Saved data entries
::::::::::

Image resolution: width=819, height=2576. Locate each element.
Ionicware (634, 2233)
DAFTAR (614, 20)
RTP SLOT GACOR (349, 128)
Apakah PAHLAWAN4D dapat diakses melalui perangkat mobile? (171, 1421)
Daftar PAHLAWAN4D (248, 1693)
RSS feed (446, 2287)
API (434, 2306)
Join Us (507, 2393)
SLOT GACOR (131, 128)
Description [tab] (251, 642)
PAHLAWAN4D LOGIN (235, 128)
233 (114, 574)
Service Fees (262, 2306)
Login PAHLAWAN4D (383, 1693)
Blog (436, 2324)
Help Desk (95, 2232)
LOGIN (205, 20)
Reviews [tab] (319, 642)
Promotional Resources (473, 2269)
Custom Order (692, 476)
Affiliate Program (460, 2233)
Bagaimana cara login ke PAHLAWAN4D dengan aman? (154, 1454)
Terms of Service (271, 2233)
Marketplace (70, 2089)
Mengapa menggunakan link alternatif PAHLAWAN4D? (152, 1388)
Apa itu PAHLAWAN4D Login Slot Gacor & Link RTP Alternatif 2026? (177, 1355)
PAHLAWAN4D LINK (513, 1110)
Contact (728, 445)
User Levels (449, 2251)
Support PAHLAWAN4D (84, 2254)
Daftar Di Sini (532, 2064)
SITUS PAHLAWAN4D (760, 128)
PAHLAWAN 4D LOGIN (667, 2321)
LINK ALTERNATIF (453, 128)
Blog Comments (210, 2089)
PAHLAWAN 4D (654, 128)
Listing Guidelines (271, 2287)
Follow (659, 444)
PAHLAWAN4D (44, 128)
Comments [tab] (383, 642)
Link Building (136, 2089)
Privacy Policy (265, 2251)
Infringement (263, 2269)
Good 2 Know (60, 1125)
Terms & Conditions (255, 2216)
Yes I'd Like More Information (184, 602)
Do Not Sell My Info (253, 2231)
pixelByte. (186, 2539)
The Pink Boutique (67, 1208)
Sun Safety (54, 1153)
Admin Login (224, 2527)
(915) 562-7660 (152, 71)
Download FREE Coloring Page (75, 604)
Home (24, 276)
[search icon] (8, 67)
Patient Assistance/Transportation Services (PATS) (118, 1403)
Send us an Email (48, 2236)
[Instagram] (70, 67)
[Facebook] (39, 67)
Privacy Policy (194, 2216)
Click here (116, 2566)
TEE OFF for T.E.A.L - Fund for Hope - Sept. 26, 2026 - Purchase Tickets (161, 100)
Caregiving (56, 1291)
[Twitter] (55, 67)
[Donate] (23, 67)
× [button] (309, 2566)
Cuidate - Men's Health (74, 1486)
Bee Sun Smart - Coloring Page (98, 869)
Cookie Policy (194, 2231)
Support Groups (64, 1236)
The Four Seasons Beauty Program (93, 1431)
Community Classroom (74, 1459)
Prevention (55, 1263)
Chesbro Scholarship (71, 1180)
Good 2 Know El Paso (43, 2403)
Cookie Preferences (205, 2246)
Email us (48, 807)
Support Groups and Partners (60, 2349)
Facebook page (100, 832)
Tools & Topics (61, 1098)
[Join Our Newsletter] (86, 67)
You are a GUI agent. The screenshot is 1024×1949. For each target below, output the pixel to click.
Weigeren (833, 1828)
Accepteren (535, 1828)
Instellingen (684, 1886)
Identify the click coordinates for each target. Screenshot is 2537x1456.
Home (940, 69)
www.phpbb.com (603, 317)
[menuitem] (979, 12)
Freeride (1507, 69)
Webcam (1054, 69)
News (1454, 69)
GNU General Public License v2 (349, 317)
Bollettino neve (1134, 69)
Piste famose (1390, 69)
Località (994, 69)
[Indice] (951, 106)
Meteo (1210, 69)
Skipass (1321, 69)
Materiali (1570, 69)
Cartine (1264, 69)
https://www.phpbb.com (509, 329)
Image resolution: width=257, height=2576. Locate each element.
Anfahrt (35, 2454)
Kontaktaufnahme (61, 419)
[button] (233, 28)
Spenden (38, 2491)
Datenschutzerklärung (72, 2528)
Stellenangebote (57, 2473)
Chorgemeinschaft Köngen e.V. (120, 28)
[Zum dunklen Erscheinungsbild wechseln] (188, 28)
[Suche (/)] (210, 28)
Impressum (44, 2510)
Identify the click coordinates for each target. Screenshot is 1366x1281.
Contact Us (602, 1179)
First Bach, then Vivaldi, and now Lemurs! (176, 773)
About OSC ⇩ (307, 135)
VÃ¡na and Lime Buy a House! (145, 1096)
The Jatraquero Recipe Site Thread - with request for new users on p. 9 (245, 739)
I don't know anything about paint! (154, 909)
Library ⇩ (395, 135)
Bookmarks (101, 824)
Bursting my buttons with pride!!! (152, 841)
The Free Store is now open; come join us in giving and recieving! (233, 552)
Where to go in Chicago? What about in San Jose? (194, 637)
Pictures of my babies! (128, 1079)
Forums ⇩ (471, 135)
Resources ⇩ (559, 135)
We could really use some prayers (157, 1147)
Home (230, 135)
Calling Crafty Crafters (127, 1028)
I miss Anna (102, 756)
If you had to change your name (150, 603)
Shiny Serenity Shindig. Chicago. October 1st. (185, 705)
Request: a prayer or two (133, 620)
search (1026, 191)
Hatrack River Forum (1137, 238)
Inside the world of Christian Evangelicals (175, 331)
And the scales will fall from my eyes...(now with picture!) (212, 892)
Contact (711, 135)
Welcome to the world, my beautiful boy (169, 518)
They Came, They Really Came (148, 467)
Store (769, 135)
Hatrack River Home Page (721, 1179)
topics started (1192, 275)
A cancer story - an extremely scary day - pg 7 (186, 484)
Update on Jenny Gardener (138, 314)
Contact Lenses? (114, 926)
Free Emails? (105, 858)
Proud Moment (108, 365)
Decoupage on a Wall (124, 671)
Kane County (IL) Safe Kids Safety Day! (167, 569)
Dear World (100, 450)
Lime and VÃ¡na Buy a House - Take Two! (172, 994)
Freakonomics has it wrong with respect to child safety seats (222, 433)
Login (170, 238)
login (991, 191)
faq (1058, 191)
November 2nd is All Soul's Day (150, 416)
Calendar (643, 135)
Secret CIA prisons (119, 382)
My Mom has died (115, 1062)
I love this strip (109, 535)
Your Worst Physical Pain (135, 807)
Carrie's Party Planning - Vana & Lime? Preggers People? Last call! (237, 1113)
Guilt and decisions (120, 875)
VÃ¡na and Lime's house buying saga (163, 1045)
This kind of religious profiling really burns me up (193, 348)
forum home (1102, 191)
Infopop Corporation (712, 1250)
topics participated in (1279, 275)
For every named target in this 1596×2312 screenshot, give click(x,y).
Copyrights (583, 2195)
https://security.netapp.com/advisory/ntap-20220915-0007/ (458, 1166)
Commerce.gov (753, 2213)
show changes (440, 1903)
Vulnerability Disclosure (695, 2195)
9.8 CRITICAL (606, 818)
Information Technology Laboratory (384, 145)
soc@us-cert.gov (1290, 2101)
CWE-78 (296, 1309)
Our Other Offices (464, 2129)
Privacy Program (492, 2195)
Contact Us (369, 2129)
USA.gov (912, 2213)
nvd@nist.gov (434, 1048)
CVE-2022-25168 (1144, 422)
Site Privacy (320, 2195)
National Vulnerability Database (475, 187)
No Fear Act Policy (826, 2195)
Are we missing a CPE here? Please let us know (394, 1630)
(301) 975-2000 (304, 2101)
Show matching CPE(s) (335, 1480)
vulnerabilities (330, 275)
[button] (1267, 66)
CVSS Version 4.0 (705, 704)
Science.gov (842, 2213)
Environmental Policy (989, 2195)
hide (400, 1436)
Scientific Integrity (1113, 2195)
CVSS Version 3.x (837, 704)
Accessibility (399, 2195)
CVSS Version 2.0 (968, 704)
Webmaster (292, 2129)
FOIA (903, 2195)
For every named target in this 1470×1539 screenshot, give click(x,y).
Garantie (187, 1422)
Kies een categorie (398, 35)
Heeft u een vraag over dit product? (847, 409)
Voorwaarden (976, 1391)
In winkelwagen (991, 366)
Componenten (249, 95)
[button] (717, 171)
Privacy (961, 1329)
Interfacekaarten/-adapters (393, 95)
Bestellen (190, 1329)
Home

::::::::::

Copy the lines above exactly, beginning at the line that has "Località (994, 69)" and stopping after the line that has "Stellenangebote (57, 2473)", and omit the rest.

Località (994, 69)
[Indice] (951, 106)
Meteo (1210, 69)
Skipass (1321, 69)
Materiali (1570, 69)
Cartine (1264, 69)
https://www.phpbb.com (509, 329)
Image resolution: width=257, height=2576. Locate each element.
Anfahrt (35, 2454)
Kontaktaufnahme (61, 419)
[button] (233, 28)
Spenden (38, 2491)
Datenschutzerklärung (72, 2528)
Stellenangebote (57, 2473)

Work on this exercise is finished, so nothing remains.